### Exercise goal
Only some lines are wanted. Transcribe, exactly, the lines below from the line with "Increase Min Price with plus button" up to and including the line with "This screenshot has width=808, height=465.".

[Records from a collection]
☆ ☆ ☆ ☆ ☆
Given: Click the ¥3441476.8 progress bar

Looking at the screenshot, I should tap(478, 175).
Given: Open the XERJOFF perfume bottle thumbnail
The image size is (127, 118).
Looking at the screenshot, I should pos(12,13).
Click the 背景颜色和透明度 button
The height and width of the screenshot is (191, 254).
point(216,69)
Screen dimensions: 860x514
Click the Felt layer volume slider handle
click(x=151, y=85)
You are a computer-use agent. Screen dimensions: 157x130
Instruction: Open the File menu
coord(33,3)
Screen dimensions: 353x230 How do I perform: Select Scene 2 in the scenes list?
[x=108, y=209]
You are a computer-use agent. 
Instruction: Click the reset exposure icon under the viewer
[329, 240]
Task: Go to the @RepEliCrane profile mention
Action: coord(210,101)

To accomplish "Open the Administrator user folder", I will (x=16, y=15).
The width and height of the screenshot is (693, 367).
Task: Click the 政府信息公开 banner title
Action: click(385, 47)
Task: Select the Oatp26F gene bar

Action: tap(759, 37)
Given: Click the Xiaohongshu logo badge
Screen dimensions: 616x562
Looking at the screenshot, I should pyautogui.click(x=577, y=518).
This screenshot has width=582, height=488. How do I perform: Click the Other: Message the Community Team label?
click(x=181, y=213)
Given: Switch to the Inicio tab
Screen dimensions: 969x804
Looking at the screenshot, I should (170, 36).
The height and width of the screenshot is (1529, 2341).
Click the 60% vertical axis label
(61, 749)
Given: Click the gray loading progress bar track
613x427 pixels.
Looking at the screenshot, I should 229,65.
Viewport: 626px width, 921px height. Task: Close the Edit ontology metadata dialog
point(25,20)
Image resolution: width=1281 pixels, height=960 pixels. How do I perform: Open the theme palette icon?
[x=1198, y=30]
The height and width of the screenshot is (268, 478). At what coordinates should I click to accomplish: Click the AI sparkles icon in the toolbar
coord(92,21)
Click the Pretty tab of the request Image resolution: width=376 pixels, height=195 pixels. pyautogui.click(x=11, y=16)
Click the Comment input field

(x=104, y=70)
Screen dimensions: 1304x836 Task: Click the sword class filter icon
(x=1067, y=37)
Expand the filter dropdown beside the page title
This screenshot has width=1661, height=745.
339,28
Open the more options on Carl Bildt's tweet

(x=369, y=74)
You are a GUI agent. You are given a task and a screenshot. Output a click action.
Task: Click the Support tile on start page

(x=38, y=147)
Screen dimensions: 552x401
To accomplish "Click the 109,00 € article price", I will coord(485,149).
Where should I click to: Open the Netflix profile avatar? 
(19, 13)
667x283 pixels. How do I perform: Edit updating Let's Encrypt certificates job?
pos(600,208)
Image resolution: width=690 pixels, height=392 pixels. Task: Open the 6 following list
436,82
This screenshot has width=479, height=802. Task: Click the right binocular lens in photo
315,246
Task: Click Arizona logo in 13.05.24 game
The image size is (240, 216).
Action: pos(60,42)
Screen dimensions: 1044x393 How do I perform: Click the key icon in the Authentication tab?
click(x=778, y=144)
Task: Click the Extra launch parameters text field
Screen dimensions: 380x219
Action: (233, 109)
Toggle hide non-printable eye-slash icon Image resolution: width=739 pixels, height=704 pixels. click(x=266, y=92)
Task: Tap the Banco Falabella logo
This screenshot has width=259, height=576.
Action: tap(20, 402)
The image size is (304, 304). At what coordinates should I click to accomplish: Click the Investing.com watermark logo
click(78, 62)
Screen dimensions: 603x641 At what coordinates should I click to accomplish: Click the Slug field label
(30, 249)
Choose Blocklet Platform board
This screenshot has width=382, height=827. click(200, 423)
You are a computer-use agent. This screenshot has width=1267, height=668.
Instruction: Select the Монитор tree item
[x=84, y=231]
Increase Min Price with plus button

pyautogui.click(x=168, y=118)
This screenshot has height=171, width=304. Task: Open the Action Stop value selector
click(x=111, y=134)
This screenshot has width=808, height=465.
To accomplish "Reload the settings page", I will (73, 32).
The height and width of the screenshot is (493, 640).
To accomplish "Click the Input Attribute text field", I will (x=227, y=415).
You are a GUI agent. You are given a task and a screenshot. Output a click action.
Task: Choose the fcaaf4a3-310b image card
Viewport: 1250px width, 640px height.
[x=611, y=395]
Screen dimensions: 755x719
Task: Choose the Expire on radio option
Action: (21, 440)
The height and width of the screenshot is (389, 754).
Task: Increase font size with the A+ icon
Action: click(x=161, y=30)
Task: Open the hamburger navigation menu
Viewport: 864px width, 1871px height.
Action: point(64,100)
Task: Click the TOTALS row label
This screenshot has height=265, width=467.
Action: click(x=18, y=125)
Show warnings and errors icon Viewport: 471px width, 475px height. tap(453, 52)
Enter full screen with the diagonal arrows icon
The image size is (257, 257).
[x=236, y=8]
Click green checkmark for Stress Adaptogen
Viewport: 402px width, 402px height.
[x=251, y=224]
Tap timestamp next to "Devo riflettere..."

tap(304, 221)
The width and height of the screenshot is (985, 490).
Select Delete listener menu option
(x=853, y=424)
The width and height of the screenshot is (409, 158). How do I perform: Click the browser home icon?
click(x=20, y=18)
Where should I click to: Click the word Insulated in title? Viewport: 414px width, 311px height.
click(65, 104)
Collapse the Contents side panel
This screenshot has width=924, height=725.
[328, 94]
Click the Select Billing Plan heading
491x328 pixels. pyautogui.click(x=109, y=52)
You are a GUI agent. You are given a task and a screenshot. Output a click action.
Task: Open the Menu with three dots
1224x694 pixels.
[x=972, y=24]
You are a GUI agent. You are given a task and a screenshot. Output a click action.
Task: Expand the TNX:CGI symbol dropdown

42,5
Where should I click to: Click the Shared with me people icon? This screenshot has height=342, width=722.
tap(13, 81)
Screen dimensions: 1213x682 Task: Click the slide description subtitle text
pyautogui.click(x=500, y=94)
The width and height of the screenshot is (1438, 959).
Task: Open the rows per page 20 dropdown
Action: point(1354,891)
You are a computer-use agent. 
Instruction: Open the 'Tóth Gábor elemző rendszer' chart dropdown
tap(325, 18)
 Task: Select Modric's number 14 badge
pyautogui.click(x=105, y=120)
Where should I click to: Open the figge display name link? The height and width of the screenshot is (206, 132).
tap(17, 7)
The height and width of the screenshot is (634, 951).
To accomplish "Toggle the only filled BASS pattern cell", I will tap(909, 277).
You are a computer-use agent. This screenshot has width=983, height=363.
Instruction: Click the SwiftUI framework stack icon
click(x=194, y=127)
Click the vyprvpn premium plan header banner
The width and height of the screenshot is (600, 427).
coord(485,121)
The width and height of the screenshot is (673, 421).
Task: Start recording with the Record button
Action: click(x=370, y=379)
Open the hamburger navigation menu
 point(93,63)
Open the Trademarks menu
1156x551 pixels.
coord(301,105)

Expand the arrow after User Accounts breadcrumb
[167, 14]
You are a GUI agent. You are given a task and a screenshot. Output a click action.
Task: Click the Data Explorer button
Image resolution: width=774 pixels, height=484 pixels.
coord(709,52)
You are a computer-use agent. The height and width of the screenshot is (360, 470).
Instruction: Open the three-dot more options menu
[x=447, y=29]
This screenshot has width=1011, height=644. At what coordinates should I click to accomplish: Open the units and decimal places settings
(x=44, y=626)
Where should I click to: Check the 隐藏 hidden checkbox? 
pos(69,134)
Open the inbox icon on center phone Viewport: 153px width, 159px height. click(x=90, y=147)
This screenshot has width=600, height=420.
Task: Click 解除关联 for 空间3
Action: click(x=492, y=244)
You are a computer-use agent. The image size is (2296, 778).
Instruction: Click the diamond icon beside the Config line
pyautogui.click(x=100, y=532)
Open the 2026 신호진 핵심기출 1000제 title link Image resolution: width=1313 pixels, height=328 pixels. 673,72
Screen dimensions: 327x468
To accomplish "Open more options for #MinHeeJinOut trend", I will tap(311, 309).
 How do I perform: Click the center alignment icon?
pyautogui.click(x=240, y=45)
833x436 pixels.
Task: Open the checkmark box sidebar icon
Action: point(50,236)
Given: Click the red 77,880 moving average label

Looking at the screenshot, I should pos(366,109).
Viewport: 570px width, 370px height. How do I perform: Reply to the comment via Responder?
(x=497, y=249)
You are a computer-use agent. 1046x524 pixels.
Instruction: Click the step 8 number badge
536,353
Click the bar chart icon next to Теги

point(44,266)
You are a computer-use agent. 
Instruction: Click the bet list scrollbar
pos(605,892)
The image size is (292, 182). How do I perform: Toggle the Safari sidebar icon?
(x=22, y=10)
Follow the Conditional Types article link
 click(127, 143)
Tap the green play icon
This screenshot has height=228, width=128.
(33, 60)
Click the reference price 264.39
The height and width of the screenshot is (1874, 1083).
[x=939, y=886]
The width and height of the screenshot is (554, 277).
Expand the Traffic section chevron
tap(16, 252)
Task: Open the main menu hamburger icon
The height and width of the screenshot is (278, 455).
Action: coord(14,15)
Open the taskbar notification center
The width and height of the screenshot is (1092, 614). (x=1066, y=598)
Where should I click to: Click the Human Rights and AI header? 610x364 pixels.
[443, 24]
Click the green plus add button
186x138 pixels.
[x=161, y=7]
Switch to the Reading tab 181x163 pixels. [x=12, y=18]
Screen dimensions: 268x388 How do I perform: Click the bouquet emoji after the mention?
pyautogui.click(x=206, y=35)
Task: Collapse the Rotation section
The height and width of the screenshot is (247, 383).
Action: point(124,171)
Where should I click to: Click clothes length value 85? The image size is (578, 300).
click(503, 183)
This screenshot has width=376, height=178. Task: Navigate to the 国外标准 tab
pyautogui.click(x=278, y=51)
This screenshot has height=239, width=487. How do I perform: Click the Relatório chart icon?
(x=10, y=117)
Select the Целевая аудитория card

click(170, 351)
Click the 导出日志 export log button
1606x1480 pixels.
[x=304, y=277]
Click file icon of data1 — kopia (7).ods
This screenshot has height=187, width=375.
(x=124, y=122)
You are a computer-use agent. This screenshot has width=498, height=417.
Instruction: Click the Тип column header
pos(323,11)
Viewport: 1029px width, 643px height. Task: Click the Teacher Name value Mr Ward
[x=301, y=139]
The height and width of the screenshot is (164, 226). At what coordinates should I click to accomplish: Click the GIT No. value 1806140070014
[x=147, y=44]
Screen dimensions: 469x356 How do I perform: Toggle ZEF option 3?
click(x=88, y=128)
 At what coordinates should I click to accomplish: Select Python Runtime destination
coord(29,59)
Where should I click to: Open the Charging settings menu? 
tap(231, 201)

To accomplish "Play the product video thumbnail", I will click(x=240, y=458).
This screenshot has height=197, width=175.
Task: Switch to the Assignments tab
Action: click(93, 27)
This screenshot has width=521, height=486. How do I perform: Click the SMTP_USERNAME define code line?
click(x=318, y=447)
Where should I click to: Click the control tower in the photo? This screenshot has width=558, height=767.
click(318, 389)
☆ ☆ ☆ ☆ ☆
### Answer to this exercise
Increase Min Price with plus button

pyautogui.click(x=168, y=118)
This screenshot has height=171, width=304. Task: Open the Action Stop value selector
click(x=111, y=134)
This screenshot has width=808, height=465.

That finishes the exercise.